Rewrite the lines starting at the line containing "Portals and Links (1163, 67)" and ending at the line containing "Ландън Либуарон (410, 629)", keeping every request line unchanged. Multiply each coordinate in the answers by 2.5 and round to whole numbers, with halves rounded up.

---------- Task material

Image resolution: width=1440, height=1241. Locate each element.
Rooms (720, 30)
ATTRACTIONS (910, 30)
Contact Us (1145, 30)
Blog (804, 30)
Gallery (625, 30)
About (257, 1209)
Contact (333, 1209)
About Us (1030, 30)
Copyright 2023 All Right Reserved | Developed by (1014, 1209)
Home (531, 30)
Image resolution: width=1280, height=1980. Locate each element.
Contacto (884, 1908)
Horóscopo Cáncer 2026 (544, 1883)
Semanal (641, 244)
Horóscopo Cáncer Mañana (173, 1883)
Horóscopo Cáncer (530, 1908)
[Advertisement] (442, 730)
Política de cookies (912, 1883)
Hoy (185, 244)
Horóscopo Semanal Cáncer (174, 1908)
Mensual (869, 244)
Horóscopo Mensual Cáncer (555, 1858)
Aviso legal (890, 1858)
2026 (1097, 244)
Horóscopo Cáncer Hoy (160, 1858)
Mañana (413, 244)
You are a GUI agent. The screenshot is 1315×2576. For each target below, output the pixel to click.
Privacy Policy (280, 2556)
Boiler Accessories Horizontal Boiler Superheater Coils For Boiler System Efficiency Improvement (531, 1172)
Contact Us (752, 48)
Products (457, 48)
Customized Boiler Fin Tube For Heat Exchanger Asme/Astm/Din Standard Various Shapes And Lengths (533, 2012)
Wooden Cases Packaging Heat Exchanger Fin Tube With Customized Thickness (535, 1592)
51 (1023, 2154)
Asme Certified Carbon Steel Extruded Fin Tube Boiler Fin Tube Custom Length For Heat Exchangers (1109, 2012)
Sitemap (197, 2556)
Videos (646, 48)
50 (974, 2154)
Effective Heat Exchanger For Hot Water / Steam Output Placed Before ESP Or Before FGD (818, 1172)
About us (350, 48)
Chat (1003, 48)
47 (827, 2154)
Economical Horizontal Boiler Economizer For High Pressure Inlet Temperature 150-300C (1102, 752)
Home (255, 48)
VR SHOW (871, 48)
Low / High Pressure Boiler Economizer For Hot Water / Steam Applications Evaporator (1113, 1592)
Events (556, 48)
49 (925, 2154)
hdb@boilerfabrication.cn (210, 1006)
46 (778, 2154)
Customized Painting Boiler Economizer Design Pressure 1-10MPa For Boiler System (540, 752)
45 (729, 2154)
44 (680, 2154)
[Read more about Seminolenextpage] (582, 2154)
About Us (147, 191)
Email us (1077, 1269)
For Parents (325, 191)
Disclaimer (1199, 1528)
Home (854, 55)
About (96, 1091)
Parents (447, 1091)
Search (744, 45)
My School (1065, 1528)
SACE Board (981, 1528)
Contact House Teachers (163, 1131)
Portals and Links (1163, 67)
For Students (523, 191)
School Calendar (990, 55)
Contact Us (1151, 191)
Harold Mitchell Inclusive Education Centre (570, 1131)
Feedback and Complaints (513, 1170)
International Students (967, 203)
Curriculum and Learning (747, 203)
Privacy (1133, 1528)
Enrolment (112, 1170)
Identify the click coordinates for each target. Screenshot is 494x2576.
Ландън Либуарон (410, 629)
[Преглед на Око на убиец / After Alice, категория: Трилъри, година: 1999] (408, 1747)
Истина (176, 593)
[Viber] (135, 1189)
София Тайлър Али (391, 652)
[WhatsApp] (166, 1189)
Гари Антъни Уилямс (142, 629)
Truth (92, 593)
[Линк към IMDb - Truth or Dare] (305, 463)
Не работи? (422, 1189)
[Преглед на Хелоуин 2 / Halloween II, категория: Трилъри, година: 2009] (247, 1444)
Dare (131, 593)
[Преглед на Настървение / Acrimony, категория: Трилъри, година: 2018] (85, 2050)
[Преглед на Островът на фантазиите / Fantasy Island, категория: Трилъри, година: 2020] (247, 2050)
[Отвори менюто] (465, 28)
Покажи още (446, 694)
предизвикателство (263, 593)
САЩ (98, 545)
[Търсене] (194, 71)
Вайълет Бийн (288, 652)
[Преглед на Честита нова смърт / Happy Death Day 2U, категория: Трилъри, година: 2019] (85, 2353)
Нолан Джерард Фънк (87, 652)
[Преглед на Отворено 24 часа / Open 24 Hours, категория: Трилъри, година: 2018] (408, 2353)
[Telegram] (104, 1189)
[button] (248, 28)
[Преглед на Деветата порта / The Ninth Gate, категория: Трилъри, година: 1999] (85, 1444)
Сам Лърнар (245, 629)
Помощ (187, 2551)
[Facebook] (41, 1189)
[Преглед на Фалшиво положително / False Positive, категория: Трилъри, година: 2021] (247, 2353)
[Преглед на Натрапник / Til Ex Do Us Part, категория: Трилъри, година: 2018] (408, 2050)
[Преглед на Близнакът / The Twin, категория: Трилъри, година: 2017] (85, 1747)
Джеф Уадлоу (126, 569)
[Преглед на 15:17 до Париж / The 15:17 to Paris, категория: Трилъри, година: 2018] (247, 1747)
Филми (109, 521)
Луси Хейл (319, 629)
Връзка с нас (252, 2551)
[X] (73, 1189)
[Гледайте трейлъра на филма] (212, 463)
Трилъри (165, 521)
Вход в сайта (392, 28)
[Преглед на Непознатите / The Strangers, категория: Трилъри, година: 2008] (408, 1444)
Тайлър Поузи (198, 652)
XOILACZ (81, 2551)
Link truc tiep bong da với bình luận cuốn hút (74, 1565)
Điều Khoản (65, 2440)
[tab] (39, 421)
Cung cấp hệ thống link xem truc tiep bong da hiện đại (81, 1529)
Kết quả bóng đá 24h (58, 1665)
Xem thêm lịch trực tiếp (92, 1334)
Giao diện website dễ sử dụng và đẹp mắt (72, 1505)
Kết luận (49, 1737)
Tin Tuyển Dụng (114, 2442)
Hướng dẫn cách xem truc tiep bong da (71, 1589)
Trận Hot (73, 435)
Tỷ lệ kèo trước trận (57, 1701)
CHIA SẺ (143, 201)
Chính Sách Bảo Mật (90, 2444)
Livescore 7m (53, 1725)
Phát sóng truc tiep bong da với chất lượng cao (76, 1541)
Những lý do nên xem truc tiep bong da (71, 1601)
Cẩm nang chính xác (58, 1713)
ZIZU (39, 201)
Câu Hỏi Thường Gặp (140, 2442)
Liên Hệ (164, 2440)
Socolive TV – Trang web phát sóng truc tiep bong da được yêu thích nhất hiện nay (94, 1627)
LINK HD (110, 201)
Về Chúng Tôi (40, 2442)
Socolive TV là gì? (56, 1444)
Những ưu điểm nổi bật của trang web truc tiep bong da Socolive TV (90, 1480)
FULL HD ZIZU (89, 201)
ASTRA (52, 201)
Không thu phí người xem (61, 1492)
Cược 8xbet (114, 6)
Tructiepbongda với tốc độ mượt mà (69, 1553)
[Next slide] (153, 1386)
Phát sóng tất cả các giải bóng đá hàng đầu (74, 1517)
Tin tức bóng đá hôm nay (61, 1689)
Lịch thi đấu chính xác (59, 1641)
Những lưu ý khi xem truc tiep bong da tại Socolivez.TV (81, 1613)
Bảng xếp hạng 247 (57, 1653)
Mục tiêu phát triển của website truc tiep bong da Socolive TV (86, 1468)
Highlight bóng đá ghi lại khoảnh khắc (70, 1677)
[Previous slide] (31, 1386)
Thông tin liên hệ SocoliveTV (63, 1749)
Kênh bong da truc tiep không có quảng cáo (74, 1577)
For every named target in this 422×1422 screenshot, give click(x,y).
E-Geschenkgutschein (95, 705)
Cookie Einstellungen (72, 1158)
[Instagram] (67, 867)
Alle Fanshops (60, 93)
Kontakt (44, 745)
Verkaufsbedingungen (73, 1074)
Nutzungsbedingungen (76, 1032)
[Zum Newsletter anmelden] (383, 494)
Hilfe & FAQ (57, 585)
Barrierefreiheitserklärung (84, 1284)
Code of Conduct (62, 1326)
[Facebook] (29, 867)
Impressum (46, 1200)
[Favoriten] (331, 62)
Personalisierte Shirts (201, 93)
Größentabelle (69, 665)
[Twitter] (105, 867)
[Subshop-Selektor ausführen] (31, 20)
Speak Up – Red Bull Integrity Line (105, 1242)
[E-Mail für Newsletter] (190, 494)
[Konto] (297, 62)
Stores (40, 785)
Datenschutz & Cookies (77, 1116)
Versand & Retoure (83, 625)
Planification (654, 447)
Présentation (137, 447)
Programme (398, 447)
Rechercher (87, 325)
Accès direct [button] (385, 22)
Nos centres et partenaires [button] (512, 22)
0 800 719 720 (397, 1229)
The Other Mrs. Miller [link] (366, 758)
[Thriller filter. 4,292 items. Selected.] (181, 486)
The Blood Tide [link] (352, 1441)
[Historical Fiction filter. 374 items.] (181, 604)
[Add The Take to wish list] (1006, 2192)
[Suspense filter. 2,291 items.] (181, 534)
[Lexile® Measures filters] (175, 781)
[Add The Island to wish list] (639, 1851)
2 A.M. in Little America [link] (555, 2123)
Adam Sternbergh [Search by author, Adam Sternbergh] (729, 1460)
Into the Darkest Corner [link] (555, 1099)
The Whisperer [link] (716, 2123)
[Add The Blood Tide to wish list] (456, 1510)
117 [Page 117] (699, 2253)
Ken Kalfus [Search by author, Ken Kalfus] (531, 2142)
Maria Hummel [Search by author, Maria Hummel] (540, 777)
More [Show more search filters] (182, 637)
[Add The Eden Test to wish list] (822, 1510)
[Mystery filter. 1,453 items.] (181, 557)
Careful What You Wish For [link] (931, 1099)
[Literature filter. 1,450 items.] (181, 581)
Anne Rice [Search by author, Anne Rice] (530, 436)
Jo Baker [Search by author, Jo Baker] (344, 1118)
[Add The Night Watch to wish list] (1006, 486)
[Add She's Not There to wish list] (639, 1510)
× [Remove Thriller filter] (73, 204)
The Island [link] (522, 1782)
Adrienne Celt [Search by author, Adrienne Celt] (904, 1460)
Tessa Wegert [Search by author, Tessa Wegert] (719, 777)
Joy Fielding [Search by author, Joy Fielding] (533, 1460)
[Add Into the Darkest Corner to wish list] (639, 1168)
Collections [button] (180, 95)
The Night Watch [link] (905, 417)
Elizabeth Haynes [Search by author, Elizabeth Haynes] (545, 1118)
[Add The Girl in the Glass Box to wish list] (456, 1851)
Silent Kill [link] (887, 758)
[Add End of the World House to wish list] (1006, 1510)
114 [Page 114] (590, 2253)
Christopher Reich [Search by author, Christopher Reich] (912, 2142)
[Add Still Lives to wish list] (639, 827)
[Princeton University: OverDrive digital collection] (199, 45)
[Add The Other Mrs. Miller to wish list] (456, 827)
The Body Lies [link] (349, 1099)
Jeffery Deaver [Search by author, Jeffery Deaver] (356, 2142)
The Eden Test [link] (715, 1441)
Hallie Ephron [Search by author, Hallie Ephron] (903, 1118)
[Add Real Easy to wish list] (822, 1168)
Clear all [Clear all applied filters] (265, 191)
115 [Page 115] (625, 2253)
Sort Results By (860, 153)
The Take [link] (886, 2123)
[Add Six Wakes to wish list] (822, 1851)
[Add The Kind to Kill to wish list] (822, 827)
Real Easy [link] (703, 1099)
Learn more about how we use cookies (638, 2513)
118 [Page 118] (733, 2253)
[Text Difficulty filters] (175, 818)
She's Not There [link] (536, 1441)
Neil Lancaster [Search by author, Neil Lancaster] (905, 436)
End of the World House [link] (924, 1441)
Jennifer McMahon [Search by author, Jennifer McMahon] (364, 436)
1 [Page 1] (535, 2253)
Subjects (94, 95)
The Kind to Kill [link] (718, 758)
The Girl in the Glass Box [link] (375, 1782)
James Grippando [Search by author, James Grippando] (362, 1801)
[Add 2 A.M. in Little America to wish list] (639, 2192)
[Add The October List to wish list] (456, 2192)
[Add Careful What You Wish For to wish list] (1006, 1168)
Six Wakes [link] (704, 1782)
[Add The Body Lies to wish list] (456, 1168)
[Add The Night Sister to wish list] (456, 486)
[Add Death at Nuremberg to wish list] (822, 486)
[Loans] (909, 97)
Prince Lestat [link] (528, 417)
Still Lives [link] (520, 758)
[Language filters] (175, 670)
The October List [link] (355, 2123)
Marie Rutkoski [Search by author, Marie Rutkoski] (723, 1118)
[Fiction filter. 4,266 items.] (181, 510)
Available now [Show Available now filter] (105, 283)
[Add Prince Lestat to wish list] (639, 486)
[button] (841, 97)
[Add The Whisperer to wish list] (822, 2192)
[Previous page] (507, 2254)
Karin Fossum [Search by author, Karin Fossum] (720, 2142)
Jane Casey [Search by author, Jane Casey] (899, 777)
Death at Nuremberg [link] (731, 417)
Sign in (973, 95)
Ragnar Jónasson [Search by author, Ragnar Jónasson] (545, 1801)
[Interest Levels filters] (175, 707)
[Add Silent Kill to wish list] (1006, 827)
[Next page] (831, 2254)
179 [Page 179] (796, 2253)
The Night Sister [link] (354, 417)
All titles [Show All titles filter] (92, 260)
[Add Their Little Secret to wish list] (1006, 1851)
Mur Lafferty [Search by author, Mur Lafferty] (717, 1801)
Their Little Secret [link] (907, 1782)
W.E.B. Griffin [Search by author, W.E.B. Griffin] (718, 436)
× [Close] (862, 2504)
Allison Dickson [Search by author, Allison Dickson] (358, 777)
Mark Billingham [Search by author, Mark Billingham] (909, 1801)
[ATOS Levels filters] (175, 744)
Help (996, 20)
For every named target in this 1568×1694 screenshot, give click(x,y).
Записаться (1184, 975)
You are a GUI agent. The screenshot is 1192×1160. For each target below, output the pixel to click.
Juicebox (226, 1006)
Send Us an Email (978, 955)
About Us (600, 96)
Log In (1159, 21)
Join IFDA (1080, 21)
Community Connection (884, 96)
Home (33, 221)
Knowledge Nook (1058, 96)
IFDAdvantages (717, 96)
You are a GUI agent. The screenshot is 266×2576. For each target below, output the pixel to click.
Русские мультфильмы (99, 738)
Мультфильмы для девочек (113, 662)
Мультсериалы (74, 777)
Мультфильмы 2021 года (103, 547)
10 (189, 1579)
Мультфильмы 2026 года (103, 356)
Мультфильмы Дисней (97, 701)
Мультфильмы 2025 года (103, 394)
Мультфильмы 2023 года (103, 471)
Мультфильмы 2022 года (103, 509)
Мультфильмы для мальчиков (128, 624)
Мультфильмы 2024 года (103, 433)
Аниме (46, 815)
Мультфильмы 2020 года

--------------------

Solution to this exercise:
Portals and Links (2908, 168)
For Students (1308, 478)
School Calendar (2475, 138)
Contact Us (2878, 478)
Harold Mitchell Inclusive Education Centre (1425, 2828)
Feedback and Complaints (1283, 2925)
International Students (2418, 508)
Curriculum and Learning (1868, 508)
Privacy (2833, 3820)
Enrolment (280, 2925)
Identify the click coordinates for each target. Screenshot is 494x2576.
Ландън Либуарон (1025, 1573)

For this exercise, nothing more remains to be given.